The talks, originally due in the last week of October, were rescheduled to Nov 3 and then kept on facing delays following gaps in estimates by the two sides.

Earlier this month, incumbent Finance Minister Ishaq Dar said that he was not concerned whether the IMF team arrived or not for the ninth review, asserting that the IMF could “not dictate” the government.

Dar added that he had told the IMF that it was “behaving abnormally” in regard to dealing with Pakistan. “I have never taken dictation and never will from these institutions, I have to look after Pakistan’s interests.”

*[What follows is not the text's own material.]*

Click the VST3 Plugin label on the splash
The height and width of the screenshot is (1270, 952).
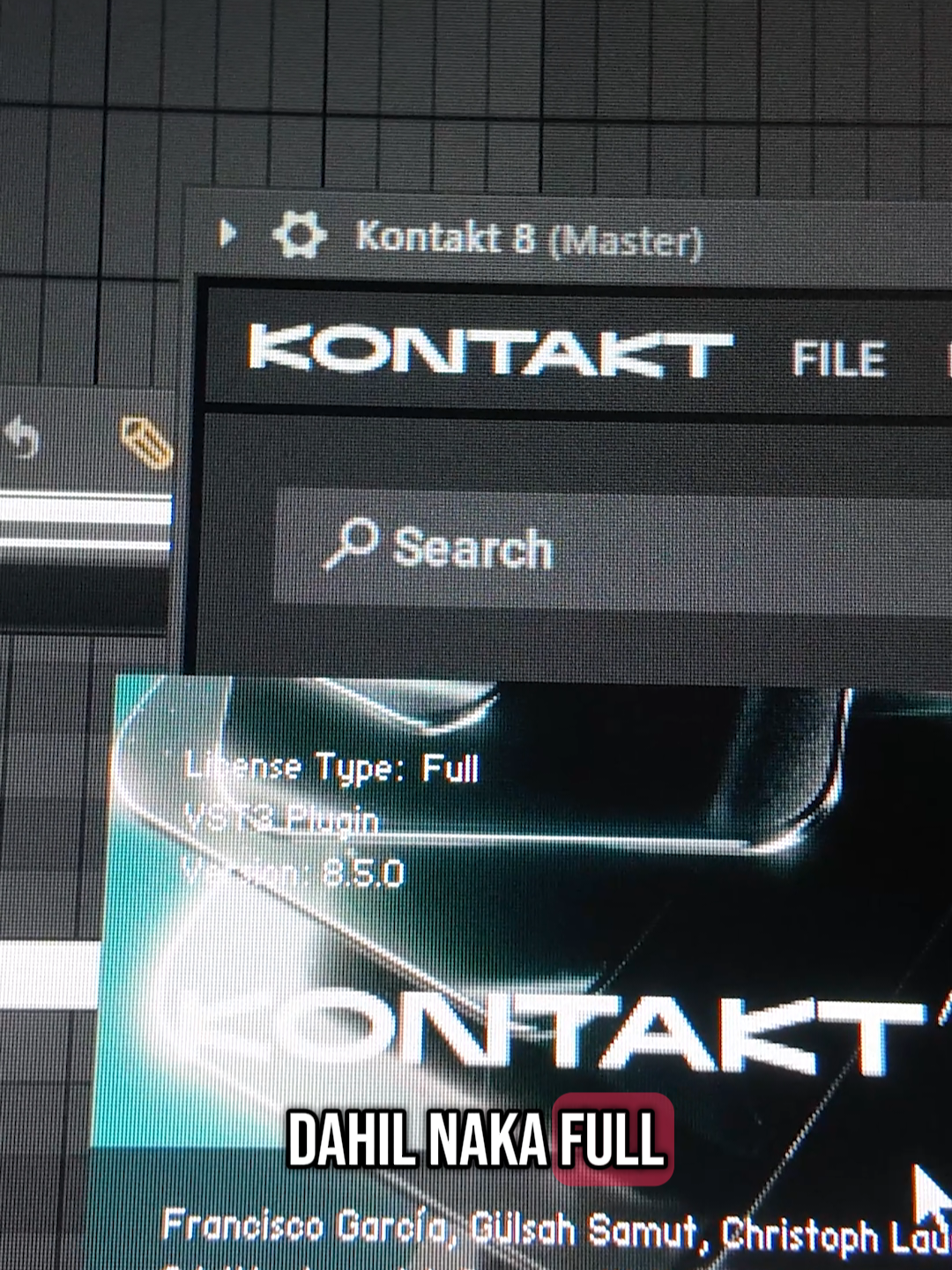(282, 820)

During the interview with Geo News today, Miftah — in contrast with Dar’s statement — said that “Pakistan has gone back into jeopardy and the situation won’t get better until IMF comes on the table”.

“When IMF gives you a loan, this means they are helping you out. But saying that the Fund is unreasonable […] we need to look at ourselves […] why did we go to IMF previously. Dealing with the IMF is not an easy task.”

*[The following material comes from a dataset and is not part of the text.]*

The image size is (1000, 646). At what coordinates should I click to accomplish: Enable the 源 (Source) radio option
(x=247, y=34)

He stressed that the country needed to do some things to bring the IMF mission to Pakistan, saying that funds from neighbouring countries could only last the country for so long.

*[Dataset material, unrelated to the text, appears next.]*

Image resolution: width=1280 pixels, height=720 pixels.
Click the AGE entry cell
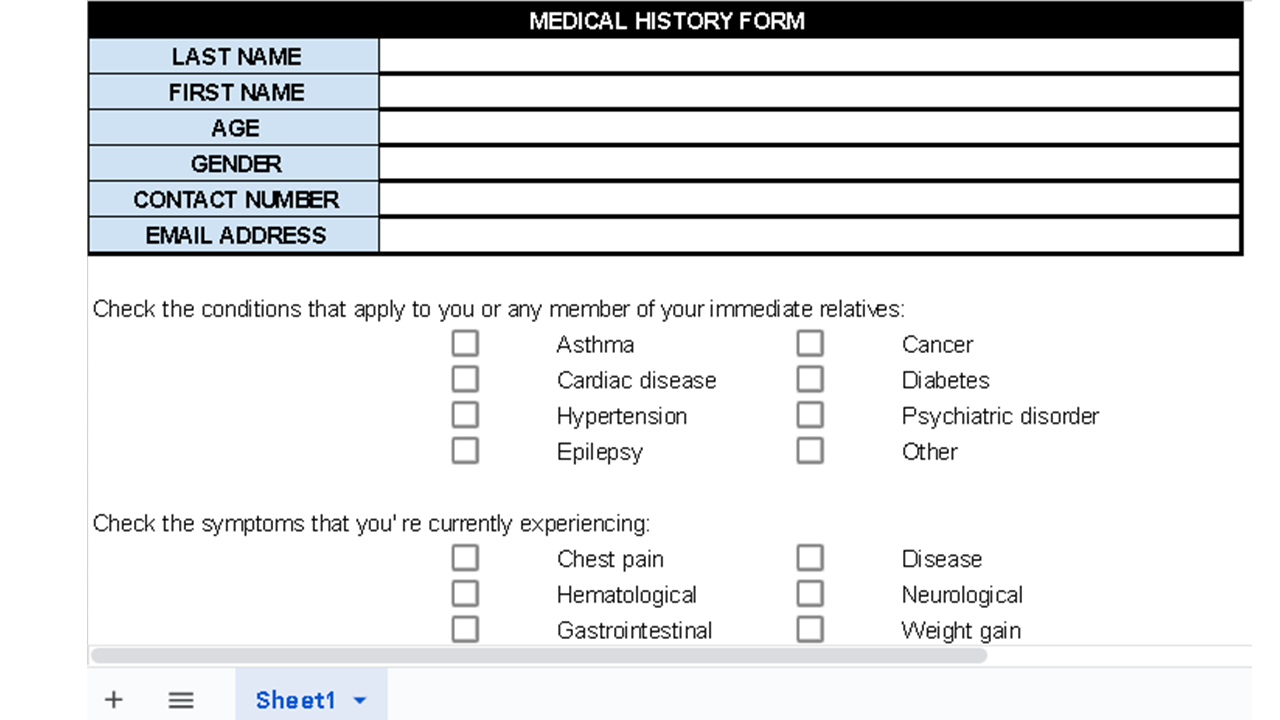(x=809, y=128)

In response to a question on the agreement reached with the IMF during his tenure as the finance minister, Miftah said that all the arrangements had been made before he was replaced with Dar.

“Qatar had promised $3bn, UAE had committed to $2bn and Saudi Arabia had promised $1bn. They had told this to IMF. Separately, our negotiations were underway with the World Bank and they too gave us a commitment along with ADB.

“But all of these agreements were subject to the IMF programme. But if IMF doesn’t come now, then none of this money will come,” Miftah warned, adding it was time Pakistan took some difficult decisions.

He reiterated that “if IMF doesn’t come then it will be very difficult to save ourselves from a default”.

Dar says Pakistan’s performance for IMF’s ninth review up to mark

Meanwhile, in an appearance on SAMAA TV programme ‘Nadeem Malik Live’, Finance Minister Ishaq Dar said that Pakistan’s performance criteria were up to the mark and “complete” for the IMF’s ninth review.

He said the IMF looked at the overall direction of a particular quarter, including structural reforms and fulfillment of conditionalities, which was “logical”.

Dar said Pakistan had eroded its credibility before the IMF due to the actions of the previous government and the Fund was asking for further information rather than just the current quarter. He expressed the thought that the IMF might combine the ninth and 10th reviews for the country due to the upcoming holidays.

“They want that we give them [data for the] whole fiscal year after working it out,” Dar said, adding that Pakistan was providing the information asked for.

The finance minister said the Fund was also asking questions about flood rehabilitation and where Pakistan would procure the funds for it, adding that it was “unfair” to do so.

“They’re basically asking about our financing plan] and we are also preparing it,” he added, saying that a “realistic picture” would be provided to the IMF.

To a question on whether the ninth and 10th reviews would be complete by January, Dar said the government was preparing for that and “we have to complete this task in the next few days.”

Pakistan seeking financial help from Saudi Arabia

The finance minister also said that Pakistan was seeking financial help from Saudi Arabia which will include doubling the current deferred oil payment facility given by Riyadh to $2.4 billion per year.

“I have discussed both things (financial help and oil facilities) with the Saudi finance minister, and there are positive vibes from there. They said they will support us,” Dar said.

He said the government was in touch with Saudi authorities but did not give a time frame for the aid.

Dar also said that Islamabad was looking at purchasing discounted oil from Russia and that he had discussed the matter with officials from the US State Department back in October.

Dar said US officials had told him that a G7 pricing committee was being set up for Russian oil products and that there would be a price cap.

“[They said] you shouldn’t buy [oil] for above that, and I agreed,” he said.